Substance abuse is a pervasive issue with profound implications for hospitals. It’s been estimated that up to 25percent of hospitalized patients have a substance abuse disorder. And up to 44percent of these abuse some substance during hospitalization. Substance abuse is a frequently contributor to readmissions and chronic diseases. The complexity of substance use disorders requires a nuanced understanding of diagnostic categories, and accurate coding.
Let’s start with definitions. The definitive source for behavioral disorders is the Diagnostic and Statistical Manual, or DSM. “Addiction” isn’t used as a specific diagnosis in the DSM-5 but is generally as understood as severe substance use disorder. The DSM-5 combines previous categories of “substance abuse” and “substance dependence” into Substance Use Disorder, with severity levels ranging from mild to severe. These severity levels are based on the number of diagnostic criteria met within a 12-month period. There are 11 criteria grouped into four categories covering impaired control, social impairment, risky use, and pharmacological criteria such as tolerance and withdrawal.
It’s not a simple diagnosis.
Additionally, the International Classification of Diseases (ICD-10) also provides criteria for diagnosing these disorders. Some of the categories include recreational use, intoxication, three classes of substance abuse disorder, and substance-induced disorders such as psychosis, mood disorders, and cognitive impairment. Each of these have their own definitions.
Acutely intoxicated patients may present for myriad reasons including detox. The underlying cause of the acute intoxication may independently have healthcare implications. In reality, long-term substance abuse may have adverse healthcare consequences not well-described by current definitions or terminology.
It is possible- but unlikely- that during an acute hospital confinement providers will be able to obtain and comprehensively document robust history encompassing all of the diagnostic components to convert acute intoxication diagnoses to substance abuse disorder. After all, DSM-5 gives providers 12 months to accrue all components. Of course, a provider could rely on previous diagnoses in the historical record. But, again, as I remind providers if you put it over your signature, you own that diagnosis regardless of its ultimate provenance or veracity.

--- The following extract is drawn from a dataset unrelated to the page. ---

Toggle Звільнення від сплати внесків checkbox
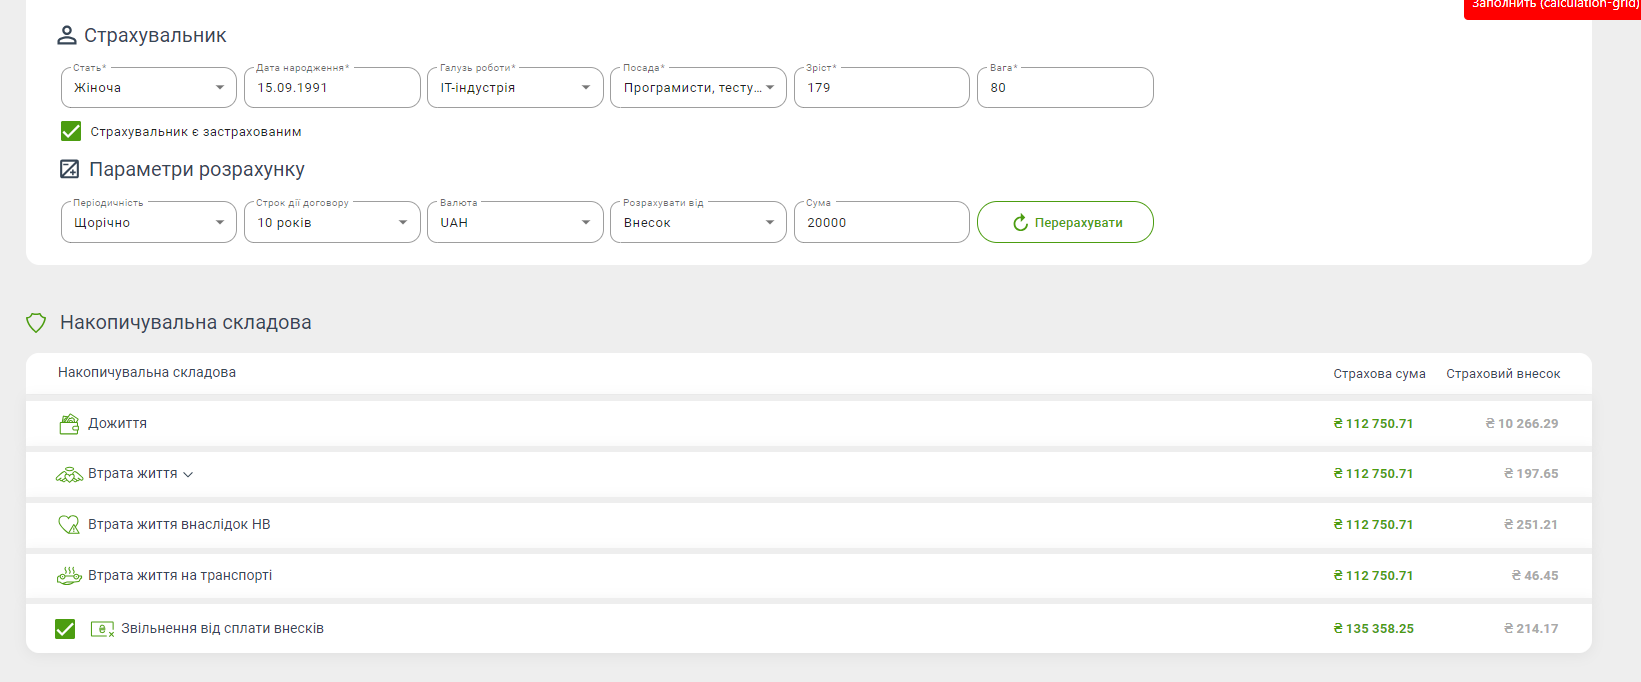Image resolution: width=1641 pixels, height=682 pixels. tap(65, 629)
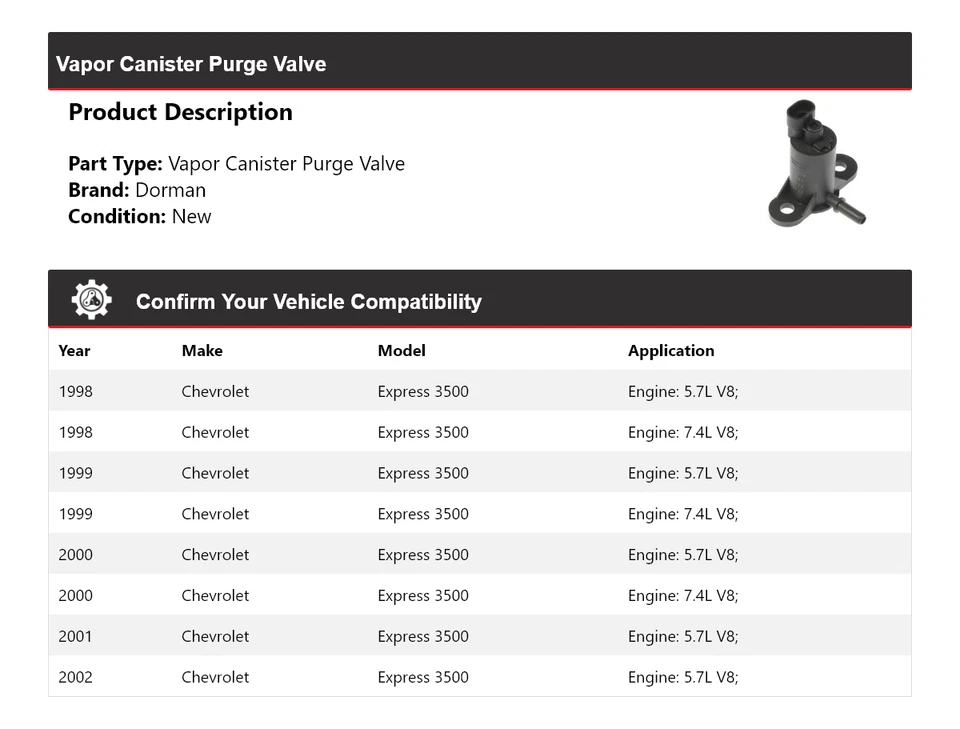Click the Vapor Canister Purge Valve title banner
Viewport: 960px width, 729px height.
point(191,64)
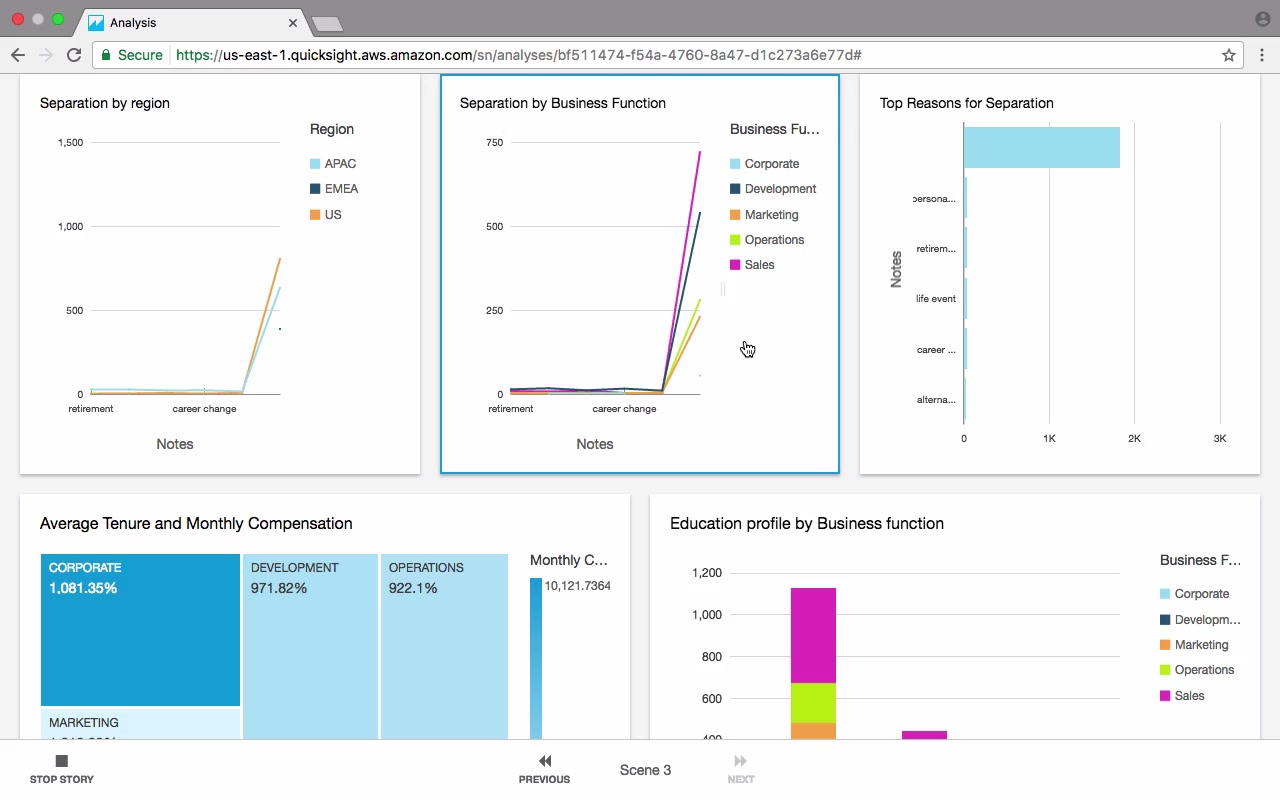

By now you’re wondering where I’m going. Well, where I’m going is that definitions matter. The record must reflect all the criteria supporting the diagnosis. A shift from acute intoxication to substance abuse disorder may yield a modest improvement in severity of illness, risk of mortality, or reimbursement but those changes are only helpful if they don’t result in a denial. As I’ve noted previously, every diagnosis must be either paid or denied by the payer. Either of those alternatives results in additional cost to the payer. Also, managing the denial obligately erodes margin for providers- regardless of the outcome of the appeal.
There are also patient concerns. Under-diagnosing a patient may deprive the patient of necessary services leading to drug-related consequences. This may expose providers to liability. Over-diagnosing a patient may limit post-acute care options or insurability.
What these concerns mean is that providers, coding, and CDI programs must work together to assure that every step in the diagnosis-to-documentation- to-coding continuum is scrupulously accurate. Other than cancer, there’s probably no higher risk diagnosis.